● **TASK DIRECTIONS**: Where the records below have a line with "column", that line is to be copied.

● **DATASET EXCERPTS**:
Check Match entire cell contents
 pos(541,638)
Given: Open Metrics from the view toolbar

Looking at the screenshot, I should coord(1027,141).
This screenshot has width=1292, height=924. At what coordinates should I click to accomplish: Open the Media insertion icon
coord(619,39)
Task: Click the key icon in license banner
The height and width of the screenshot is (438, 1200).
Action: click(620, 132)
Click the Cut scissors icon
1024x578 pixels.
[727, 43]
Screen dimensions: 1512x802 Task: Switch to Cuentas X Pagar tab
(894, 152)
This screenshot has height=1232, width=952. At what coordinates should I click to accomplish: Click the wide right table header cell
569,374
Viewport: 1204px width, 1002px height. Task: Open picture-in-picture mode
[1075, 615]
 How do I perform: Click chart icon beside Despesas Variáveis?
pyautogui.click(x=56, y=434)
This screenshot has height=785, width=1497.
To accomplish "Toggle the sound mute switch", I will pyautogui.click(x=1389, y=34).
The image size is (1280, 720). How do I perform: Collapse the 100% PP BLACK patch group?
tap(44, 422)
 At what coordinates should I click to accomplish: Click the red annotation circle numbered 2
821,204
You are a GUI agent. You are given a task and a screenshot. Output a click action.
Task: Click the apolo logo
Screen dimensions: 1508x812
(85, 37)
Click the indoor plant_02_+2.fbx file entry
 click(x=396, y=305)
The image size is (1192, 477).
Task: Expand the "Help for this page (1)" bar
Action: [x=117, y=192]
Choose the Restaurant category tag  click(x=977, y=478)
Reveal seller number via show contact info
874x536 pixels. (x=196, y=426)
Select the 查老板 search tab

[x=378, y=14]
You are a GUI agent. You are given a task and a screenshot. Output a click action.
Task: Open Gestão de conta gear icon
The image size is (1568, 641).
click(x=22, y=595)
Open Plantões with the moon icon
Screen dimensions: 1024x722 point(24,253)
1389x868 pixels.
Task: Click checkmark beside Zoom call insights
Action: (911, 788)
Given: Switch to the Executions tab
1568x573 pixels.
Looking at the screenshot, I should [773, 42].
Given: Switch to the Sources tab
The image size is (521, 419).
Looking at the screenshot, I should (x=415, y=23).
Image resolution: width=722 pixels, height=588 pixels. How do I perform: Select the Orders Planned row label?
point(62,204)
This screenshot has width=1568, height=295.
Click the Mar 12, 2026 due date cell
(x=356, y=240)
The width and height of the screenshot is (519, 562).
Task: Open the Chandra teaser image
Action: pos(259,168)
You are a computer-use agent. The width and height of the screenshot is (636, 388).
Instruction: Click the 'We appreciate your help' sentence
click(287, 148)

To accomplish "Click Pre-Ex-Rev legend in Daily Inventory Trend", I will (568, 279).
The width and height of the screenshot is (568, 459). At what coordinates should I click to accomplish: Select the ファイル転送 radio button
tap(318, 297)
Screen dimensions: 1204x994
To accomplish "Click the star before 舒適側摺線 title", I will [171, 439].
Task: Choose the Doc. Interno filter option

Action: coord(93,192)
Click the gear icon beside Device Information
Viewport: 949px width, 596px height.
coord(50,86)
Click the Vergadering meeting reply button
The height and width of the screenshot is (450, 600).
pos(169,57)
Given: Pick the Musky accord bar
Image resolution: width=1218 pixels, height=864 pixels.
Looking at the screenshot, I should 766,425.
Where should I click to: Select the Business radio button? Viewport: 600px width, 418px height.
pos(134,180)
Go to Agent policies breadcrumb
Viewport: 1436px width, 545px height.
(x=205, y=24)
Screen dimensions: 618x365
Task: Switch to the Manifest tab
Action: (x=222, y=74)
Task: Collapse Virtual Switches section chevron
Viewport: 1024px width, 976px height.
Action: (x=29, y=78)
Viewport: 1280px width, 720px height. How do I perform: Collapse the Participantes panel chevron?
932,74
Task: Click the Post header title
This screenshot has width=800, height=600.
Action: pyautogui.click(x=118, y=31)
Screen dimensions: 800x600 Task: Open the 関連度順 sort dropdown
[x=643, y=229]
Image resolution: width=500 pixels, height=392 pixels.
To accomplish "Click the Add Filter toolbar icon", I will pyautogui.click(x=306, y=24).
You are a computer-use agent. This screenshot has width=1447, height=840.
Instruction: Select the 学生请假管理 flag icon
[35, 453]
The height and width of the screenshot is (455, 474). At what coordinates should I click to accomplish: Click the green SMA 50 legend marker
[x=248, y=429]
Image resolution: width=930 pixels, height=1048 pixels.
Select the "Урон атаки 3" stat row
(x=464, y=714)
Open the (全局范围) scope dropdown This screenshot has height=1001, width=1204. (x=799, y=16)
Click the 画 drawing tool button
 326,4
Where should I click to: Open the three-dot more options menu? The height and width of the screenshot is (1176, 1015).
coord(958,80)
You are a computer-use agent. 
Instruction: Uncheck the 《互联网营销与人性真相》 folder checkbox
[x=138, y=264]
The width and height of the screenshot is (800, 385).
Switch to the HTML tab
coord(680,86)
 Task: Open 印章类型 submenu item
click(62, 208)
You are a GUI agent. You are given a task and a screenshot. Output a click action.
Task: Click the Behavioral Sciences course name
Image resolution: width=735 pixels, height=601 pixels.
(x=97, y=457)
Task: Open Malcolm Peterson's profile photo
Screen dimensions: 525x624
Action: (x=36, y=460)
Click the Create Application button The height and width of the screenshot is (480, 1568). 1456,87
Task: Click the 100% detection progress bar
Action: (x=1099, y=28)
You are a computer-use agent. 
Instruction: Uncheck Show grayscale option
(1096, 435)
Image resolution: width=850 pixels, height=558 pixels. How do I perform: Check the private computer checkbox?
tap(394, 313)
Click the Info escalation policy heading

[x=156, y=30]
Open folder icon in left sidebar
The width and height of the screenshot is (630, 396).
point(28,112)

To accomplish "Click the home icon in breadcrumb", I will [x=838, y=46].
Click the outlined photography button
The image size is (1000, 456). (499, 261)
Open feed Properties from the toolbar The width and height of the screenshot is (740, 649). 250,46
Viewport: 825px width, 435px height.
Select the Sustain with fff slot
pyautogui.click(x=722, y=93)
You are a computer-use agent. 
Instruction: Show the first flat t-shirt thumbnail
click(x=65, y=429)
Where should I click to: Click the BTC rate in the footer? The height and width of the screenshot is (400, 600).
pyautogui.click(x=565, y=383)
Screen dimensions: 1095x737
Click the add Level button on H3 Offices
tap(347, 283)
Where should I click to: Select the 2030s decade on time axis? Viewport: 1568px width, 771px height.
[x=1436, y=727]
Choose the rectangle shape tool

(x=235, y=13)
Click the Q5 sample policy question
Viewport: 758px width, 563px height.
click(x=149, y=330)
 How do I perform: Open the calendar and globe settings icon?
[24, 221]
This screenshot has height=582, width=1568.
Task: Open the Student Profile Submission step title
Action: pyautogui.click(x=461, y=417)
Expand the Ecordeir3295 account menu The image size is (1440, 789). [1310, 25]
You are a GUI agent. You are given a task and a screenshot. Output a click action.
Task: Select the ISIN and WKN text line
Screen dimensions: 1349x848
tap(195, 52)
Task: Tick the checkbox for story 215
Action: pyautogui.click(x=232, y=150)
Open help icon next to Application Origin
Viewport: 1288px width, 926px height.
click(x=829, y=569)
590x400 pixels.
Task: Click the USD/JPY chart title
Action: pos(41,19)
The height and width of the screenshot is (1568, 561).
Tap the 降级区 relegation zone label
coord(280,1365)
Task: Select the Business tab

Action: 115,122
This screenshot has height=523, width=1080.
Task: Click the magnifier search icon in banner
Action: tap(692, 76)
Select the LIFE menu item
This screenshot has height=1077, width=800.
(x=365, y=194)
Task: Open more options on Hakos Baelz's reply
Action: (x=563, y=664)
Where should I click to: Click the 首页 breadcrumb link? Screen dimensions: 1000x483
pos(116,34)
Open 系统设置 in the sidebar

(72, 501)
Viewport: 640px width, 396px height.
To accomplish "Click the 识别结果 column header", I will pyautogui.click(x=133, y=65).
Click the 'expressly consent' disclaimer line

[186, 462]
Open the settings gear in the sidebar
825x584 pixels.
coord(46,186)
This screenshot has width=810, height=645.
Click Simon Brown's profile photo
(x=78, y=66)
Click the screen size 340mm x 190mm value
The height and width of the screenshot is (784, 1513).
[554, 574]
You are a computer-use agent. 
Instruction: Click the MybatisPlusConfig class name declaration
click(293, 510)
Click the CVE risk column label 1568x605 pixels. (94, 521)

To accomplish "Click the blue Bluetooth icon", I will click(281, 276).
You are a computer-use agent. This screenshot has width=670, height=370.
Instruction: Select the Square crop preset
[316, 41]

● **SOLUTION FOR THIS EXERCISE**:
To accomplish "Click the 识别结果 column header", I will pyautogui.click(x=133, y=65).
Click the CVE risk column label 1568x605 pixels. (94, 521)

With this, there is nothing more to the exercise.